Your goal
Copy the data below with every "At what coordinates should I click to accomplish" replaced by "Where do I click to complete". Leave all other text as it is.

Dataset records
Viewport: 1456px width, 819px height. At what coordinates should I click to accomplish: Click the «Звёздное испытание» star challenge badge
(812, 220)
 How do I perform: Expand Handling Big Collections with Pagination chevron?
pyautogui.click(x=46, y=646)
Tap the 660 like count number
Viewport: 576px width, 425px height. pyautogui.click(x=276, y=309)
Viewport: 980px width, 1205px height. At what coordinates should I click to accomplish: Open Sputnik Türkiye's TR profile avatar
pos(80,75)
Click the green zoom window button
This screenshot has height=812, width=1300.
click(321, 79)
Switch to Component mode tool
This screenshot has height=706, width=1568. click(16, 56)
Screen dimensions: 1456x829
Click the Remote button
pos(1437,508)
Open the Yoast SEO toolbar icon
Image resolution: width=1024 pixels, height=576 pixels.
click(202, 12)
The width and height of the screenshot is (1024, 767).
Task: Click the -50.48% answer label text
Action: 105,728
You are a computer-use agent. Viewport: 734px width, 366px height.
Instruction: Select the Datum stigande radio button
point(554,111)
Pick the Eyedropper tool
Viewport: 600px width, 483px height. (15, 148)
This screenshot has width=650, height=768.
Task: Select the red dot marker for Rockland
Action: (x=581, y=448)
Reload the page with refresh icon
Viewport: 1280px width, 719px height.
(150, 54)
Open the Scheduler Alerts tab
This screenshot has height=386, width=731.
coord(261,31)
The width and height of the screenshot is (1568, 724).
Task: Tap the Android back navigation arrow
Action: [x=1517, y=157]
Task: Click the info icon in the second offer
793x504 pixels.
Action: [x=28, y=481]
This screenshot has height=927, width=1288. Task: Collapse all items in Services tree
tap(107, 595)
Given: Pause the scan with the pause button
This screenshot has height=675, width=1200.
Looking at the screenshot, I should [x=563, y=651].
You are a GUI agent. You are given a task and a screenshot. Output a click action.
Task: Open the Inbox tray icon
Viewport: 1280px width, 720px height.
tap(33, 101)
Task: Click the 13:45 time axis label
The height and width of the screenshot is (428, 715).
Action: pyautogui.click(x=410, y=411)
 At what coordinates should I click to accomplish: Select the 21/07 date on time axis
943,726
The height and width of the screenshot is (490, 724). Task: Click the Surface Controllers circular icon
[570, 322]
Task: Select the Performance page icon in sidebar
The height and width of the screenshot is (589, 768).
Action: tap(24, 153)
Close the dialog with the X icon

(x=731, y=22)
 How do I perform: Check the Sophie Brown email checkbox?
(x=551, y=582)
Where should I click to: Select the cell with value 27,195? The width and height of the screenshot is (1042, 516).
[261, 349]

Final answer
Viewport: 1456px width, 819px height. Where do I click to complete: Click the «Звёздное испытание» star challenge badge
(812, 220)
 How do I perform: Expand Handling Big Collections with Pagination chevron?
pyautogui.click(x=46, y=646)
Tap the 660 like count number
Viewport: 576px width, 425px height. pyautogui.click(x=276, y=309)
Viewport: 980px width, 1205px height. Where do I click to complete: Open Sputnik Türkiye's TR profile avatar
pos(80,75)
Click the green zoom window button
This screenshot has height=812, width=1300.
click(321, 79)
Switch to Component mode tool
This screenshot has height=706, width=1568. click(16, 56)
Screen dimensions: 1456x829
Click the Remote button
pos(1437,508)
Open the Yoast SEO toolbar icon
Image resolution: width=1024 pixels, height=576 pixels.
click(202, 12)
The width and height of the screenshot is (1024, 767).
Task: Click the -50.48% answer label text
Action: 105,728
You are a computer-use agent. Viewport: 734px width, 366px height.
Instruction: Select the Datum stigande radio button
point(554,111)
Pick the Eyedropper tool
Viewport: 600px width, 483px height. (15, 148)
This screenshot has width=650, height=768.
Task: Select the red dot marker for Rockland
Action: (x=581, y=448)
Reload the page with refresh icon
Viewport: 1280px width, 719px height.
(150, 54)
Open the Scheduler Alerts tab
This screenshot has height=386, width=731.
coord(261,31)
The width and height of the screenshot is (1568, 724).
Task: Tap the Android back navigation arrow
Action: [x=1517, y=157]
Task: Click the info icon in the second offer
793x504 pixels.
Action: [x=28, y=481]
This screenshot has height=927, width=1288. Task: Collapse all items in Services tree
tap(107, 595)
Given: Pause the scan with the pause button
This screenshot has height=675, width=1200.
Looking at the screenshot, I should [x=563, y=651].
You are a GUI agent. You are given a task and a screenshot. Output a click action.
Task: Open the Inbox tray icon
Viewport: 1280px width, 720px height.
tap(33, 101)
Task: Click the 13:45 time axis label
The height and width of the screenshot is (428, 715).
Action: pyautogui.click(x=410, y=411)
 Where do I click to complete: Select the 21/07 date on time axis
943,726
The height and width of the screenshot is (490, 724). Task: Click the Surface Controllers circular icon
[570, 322]
Task: Select the Performance page icon in sidebar
The height and width of the screenshot is (589, 768).
Action: tap(24, 153)
Close the dialog with the X icon

(x=731, y=22)
 How do I perform: Check the Sophie Brown email checkbox?
(x=551, y=582)
Where should I click to: Select the cell with value 27,195? The width and height of the screenshot is (1042, 516).
[261, 349]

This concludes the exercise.